En Route Vers La Fin

Gérard REVE

Éditions : Phébus
Parution : 11 mars 2010
Prix : 21 euros
Traduit du hollandais par Bertrand Abraham
ISBN : 9782752903730
Publié avec le soutien du CNL

Note de lecture

La photo de couverture est trompeuse : nous croyons avoir affaire à un fils de bonne famille, épistolier consciencieux, flanqué d’un chat qui lape un bol de lait … De fait, Gérard Reve est bien un aristocrate, amateur de chats (« Justine » lui manque bien plus que les humains), mais c’est tout sauf un plumitif de circonstance ou un débonnaire ami des bêtes. Né à Amsterdam en 1923, icône d’une jeunesse révoltée, considéré comme l’un des plus grands auteurs néerlandais, il mène une vie de débauché et affiche son homosexualité. Son premier roman Les Soirs fait l’effet d’une bombe littéraire semblable à celle provoquée par le Voyage au bout de la nuit, de Céline.

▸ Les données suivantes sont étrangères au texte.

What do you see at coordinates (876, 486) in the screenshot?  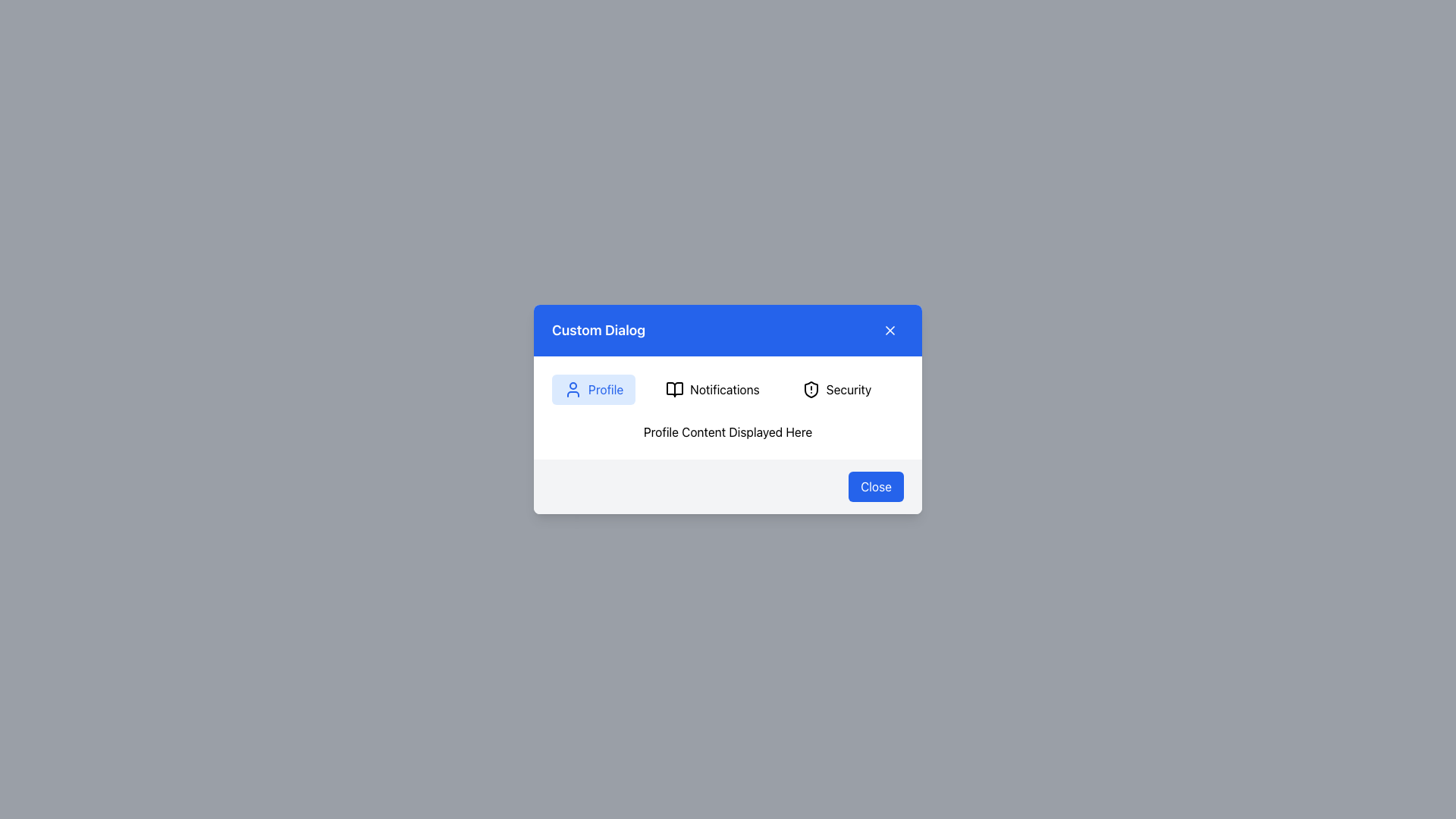 I see `the close button located at the bottom-right corner of the dialog box footer` at bounding box center [876, 486]. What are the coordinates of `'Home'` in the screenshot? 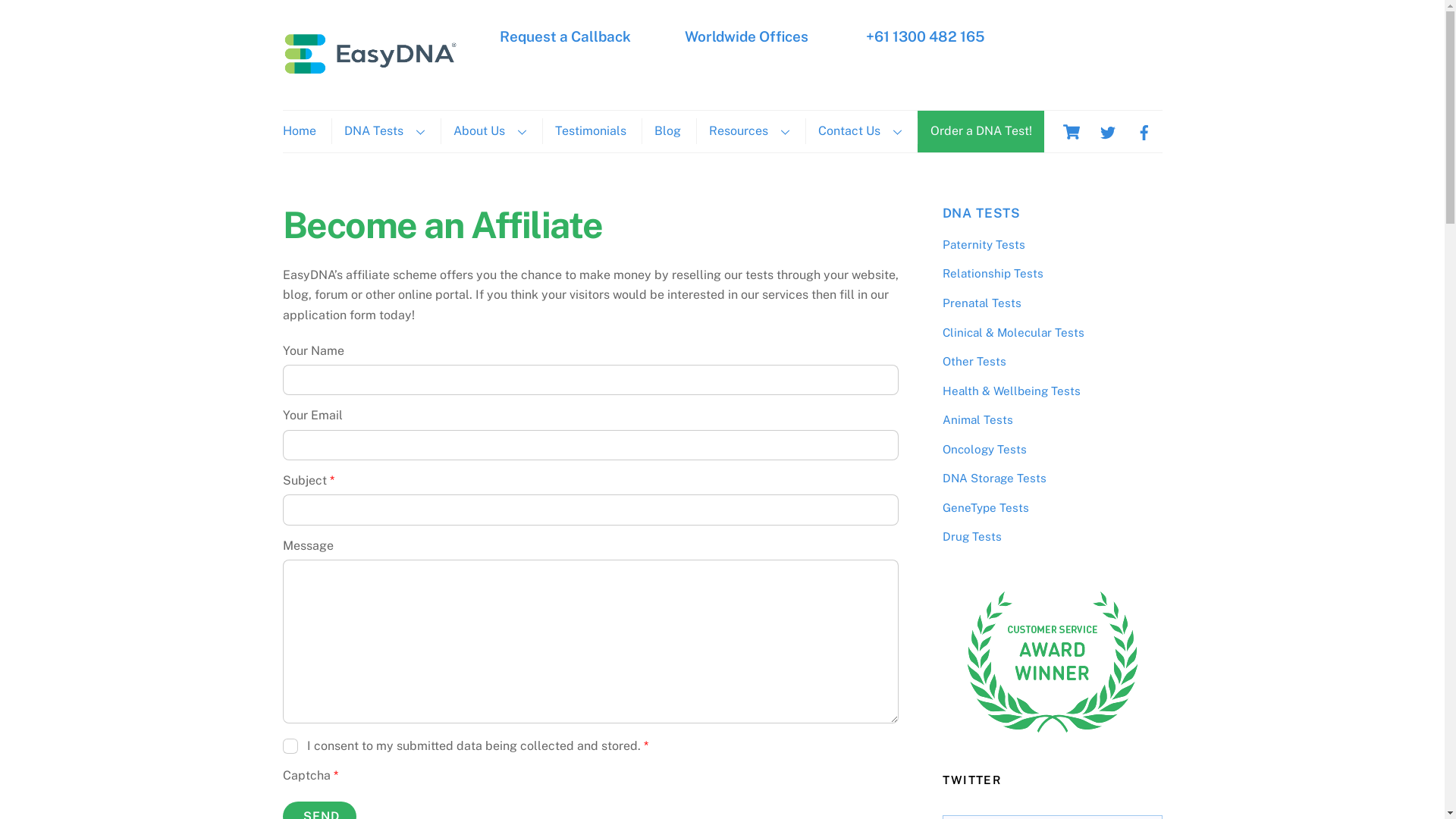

Sans destinataire précis, ces six lettres constituent un journal de bord autobiographique qui suit le périple de l’auteur, entre 1962 et 1963, d’Amsterdam à Algésiras, en passant par Edimbourg, Londres et l’Ecriturie (en territoire de littérature donc). A mobylette, en voiture ou en bateau, la Route est faite de soirées et de visites (chez un ex petit ami, au zoo, à la plage). Souvent seul, l’auteur brasse alcool et délires sexuels, banalités quotidiennes et questions existentielles, qui alimentent « pensées et chuchotements, mis bout à bout », dans un style carnavalesque et imagé. Sur le bateau, le narrateur est submergé par une « odeur d’huile minérale et de poisson frit réchauffé, encens composite de la mélancolie maritime ». Plus tard, il loge dans un hôtel qui est un « temple du suicide à lambris marron » ; il croise un personnage dont « la tête est peinturlurée et affublée d’un couvre-théière, le corps harnaché de lampes tempête ». Gérard Reve excelle dans l’art du portrait au vitriol : sous « un éclairage Sartrien », il imagine les vies mystérieuses des passagers du train à destination de Londres, « la Familles des Pourchassés Inconnus ». Il fantasme sur un « Gibier de choix ». Les photographes se font « clickoflashistes ». Les périodes de sa vie se teintent tour à tour, de gris, de noir ou de violet ; autant de fulgurances stylistiques portées par une voix singulière qui oscille entre exaltation catholique subversive (« O Eternel, Vous voir face à face ») et cynisme célinien (« La seule certitude que nous offre la vie est celle de la mort », alors autant laisser libre court à « la déconnation ») et qui donne à voir les secrets d’une fabrique romanesque partagée entre « Faits Non Pertinents » et « Plan Provisoire ».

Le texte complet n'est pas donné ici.